- Testo del documento -
Gli scritti di Simone Weil oltre la tragedia del conflitto mondiale
L’onore perduto d’Europa
di Arturo Colombo (Corriere della Sera, 04.12.2013)
C hi conosce Simone Weil, classe 1909, sa che fra il novembre del 1942 e l’aprile del ‘43 si trasferisce dagli Stati Uniti a Londra: e in quel così breve periodo, che prelude alla sua fine repentina (va negli Stati Uniti e muore, infatti, nell’agosto del ‘43), lascia una serie straordinaria di scritti politici, pubblicati adesso nel volume Una costituente per l’Europa , a cura di Domenico Canciani e Maria Antonietta Vito (Castelvecchi, pp. 380, € 22). Hanno ragione i curatori a chiarire subito che la Weil, «militante di sinistra, operaia in fabbrica, esule e resistente delusa», è stata in grado con questi «scritti londinesi» di dare la misura della sua capacità, quasi incredibile (anche per l’età così giovane), di lasciarci una serie sorprendente di riflessioni sulla politica, la religione, la filosofia.
Il suo desiderio più vivo era di riuscire a combattere, anche con le armi, contro Hitler, il nazismo e ogni forma di potere totalitario. Ma non poteva farlo per le precarie condizioni di salute; e così il contributo più significativo della Weil è affidato a queste pagine, che non offrono solo una diagnosi, lucida e impietosa, della realtà contemporanea, ma diventano un’occasione preziosa per comprendere l’esigenza di quella «costituente per l’Europa», che neppure oggi noi siamo stati capaci di realizzare. Con fermo realismo - a proposito del saggio intitolato Riflessioni sulla rivolta - la Weil non esita a sottolineare che «l’Europa non ha perso solo la libertà, ma anche l’onore e la fede».

- Informazioni -

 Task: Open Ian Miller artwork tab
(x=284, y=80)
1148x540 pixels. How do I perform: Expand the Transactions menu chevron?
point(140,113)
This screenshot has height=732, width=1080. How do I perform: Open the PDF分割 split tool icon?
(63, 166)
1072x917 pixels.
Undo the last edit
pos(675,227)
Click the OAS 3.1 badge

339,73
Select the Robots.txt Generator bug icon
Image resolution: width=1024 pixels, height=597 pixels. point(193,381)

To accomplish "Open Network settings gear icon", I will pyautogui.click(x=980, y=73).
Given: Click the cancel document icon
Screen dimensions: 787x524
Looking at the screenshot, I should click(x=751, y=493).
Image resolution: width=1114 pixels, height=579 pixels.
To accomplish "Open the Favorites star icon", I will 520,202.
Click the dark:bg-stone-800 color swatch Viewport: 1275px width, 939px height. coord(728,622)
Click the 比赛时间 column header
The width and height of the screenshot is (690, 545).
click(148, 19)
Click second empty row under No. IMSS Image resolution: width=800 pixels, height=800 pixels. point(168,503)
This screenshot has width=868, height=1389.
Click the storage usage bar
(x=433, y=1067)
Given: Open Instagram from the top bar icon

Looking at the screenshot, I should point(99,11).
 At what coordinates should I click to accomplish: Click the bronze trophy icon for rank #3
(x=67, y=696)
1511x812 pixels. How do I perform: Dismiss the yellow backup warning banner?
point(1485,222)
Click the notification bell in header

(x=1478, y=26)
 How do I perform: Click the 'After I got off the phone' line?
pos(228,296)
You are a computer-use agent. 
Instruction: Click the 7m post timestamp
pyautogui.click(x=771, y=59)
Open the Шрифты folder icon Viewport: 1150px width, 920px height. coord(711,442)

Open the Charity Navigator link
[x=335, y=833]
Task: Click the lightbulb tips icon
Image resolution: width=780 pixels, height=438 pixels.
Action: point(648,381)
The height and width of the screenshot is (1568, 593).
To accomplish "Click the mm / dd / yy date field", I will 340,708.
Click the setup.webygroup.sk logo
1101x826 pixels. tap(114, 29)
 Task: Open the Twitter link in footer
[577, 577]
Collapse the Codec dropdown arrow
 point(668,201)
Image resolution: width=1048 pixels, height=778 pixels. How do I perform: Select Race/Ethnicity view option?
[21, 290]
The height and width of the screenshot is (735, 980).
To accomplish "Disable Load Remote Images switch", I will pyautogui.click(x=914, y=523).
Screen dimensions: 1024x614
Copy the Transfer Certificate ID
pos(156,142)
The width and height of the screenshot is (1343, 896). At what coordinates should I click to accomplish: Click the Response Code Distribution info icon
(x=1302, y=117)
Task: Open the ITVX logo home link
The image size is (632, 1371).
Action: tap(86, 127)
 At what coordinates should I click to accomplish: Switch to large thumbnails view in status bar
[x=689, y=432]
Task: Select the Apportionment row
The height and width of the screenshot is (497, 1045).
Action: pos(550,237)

- Cose da fare -
• a. Nell'articolo sugli scritti di Simone Weil, quale editore pubblica il volume Una costituente per l'Europa?
• b. Scrivi il seguito dell'articolo sugli scritti londinesi di Simone Weil, partendo dopo l'ultima frase riportata.
I record non hanno alcun ruolo in questo lavoro.

- Risultati attesi -
• a. Castelvecchi.

• b.
Di conseguenza, non basta «smantellare l’organizzazione del nemico»: quello che per la Weil costituisce «una necessità urgente, vitale» è impegnarsi a dare vita a «un certo tipo di unità europea», che sia in grado di «coinvolgere», insieme ai francesi, anche gli altri Stati del nostro continente, dagli spagnoli agli italiani, e «persino quei tedeschi la cui coscienza è stata sinceramente scossa dall’hitlerismo». Il rischio, anzi «l’orrore», è continuare a vivere nell’oppressione, questa specie di malattia mortale, che tutti può investire e travolgere, mentre occorre prendere atto e convincerci - insiste la Weil - che «tutti gli esseri umani sono assolutamente identici» e quindi tutti hanno gli stessi obblighi verso gli identici «bisogni terrestri dell’anima e del corpo», compreso il bisogno «di obbedienza consentita e di libertà».
Possono esserci proposte anche discutibili in queste pagine (come la soppressione dei partiti politici, considerati pericolose macchine per fabbricare consenso); ma la lucidità con cui la giovane Simone Weil osserva, giudica e condanna quei drammatici anni Trenta e Quaranta del secolo scorso, nasconde una tale carica liberal, da rendere le sue osservazioni un patrimonio indispensabile per chi, ancor oggi, non rinuncia a battersi per contribuire a rendere il mondo meno angusto e meno ingiusto.